Le conseil de Promojardin : le secret de la longévité des plantations dans les jardinières tient dans la suppression régulière des fleurs fanées et dans l'élimination des inflorescences de toutes les espèces à feuillage.

CONSEILS DE LA COMMISSION BALCONS-TERRASSES DE PROMOJARDIN
Une balconnière réussie ne doit pas comporter plus des 2/3 de plantes à fleurs, le vert des feuillages n'ayant pas son pareil pour enrichir de nuances la composition.

- Donnez de l'ampleur à votre décor de balcon, en y ajoutant chèvrefeuille ou clématite, qui habilleront le mur de façade ou la balustrade.

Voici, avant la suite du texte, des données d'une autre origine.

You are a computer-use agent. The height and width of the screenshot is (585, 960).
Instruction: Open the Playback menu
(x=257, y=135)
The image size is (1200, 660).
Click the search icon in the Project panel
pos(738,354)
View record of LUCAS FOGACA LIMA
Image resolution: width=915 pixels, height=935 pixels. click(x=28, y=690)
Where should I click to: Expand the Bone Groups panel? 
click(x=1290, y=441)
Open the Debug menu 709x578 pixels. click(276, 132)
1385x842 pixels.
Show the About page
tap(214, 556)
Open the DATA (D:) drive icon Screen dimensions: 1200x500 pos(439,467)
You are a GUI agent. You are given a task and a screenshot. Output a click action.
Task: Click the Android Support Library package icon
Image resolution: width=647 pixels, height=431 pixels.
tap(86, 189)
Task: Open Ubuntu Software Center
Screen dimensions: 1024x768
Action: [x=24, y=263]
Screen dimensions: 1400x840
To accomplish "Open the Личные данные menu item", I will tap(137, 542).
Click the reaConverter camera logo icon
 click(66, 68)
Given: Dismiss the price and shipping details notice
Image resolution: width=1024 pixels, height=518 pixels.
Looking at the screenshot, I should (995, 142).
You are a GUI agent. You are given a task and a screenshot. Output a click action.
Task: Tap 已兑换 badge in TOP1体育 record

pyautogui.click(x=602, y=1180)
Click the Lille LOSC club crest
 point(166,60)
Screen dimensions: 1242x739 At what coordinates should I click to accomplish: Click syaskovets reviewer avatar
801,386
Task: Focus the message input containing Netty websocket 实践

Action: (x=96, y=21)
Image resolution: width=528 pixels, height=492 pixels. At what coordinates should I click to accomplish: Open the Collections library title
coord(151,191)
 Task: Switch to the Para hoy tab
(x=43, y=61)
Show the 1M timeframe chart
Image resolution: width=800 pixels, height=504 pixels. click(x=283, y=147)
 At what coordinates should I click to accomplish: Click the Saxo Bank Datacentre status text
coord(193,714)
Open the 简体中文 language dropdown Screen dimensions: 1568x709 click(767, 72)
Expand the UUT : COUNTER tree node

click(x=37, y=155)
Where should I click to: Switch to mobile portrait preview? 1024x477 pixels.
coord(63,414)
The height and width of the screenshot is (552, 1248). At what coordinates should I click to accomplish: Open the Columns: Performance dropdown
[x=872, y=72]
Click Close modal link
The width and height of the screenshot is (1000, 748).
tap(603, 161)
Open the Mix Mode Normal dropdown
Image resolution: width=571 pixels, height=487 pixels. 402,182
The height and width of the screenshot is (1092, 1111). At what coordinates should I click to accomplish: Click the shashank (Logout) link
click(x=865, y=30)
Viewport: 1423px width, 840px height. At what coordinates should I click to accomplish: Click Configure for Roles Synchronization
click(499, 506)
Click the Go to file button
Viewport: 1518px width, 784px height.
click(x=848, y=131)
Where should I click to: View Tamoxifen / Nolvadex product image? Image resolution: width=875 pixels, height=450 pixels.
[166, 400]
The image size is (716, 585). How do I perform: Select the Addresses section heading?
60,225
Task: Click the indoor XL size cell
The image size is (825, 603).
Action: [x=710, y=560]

- Disposez au fond des pots ou des jardinières un lit de gravillons ou de billes d'argile, qui empêchera le terreau de se colmater.

- Si une jardinière ou un pot a souffert de la sécheresse, immergez-le jusqu'à la moitié de sa hauteur pendant une heure environ.

- Pour bien stimuler la floraison, coupez d'un tiers de leur longueur les jeunes tiges qui ne portent pas de fleurs.

- Pour limiter les effets réfléchissants d'un mur clair, habillez-le avec un treillage décoratif à mailles fines. Les plantes ne risqueront pas de « griller ».

- Toutes les balconnières doivent être accrochées sur la rambarde du côté de la maison, jamais à l'extérieur, même dans une maison individuelle.

- L'harmonie d'une potée nécessite une proportion équilibrée entre la hauteur du récipient et celle de la plantation. Il faut que les végétaux atteignent au minimum la même hauteur que le pot pour ne pas paraître incongrus. En revanche, ne dépassez pas 3 fois la hauteur du pot pour des raisons de stabilité et d'équilibre. Donc, dans un pot de 50 cm de hauteur, une plante de 1,50 m maximum et de 50 cm minimum.

- Ne placez pas les potées dans les zones ventées, surtout si vous les plantez avec des végétaux conduits sur tige. Un anthémis ou un fuchsia tige par exemple tombent à la moindre brise.

GARNIR UN PANIER SUSPENDU
Vous trouvez aujourd'hui dans le commerce un choix de plus en plus important de paniers à suspendre et de potences pour les accrocher. Pensez à bien associer les deux, car les systèmes d'accrochage ne sont pas toujours compatibles.

- Disposez à l'intérieur du panier, une coque en tourbe compressée. Très pratique, elle comprend des zones latérales prédécoupées qu'il suffit d'ouvrir pour y faire passer une plante retombante.

- Étalez une couche de terreau au fond de la coque. Utilisez des jeunes plants en privilégiant les espèces retombantes (Lobelia, Helichrysum, Surfinia, géranium lierre, verveine, Scaevola, Bidens, pourpier, bacopa, lotus, Glechoma, lierre panaché, Plectranthus, etc.). Faites glisser les tiges dans les orifices. Disposez la motte de racines à plat sur le terreau.

- Couvrez les racines d'une fine couche de substrat. Posez ensuite dessus les plantes verticales (fuchsia, calcéolaire, pétunia, muflier, œillet d'Inde, géranium zonale, etc.) au centre du panier, et les retombantes sur les bords. Espacez chaque plante de 10 à 15 cm environ.

- Recouvrez toutes les racines de terreau et tassez bien. Terminez par un arrosage, de préférence par trempage de la suspension dans un grand seau d'eau. Il faut éviter l'utilisation de l'arrosoir ou du jet d'eau, dont la puissance entraîne le ravinement du terreau par les orifices latéraux du panier.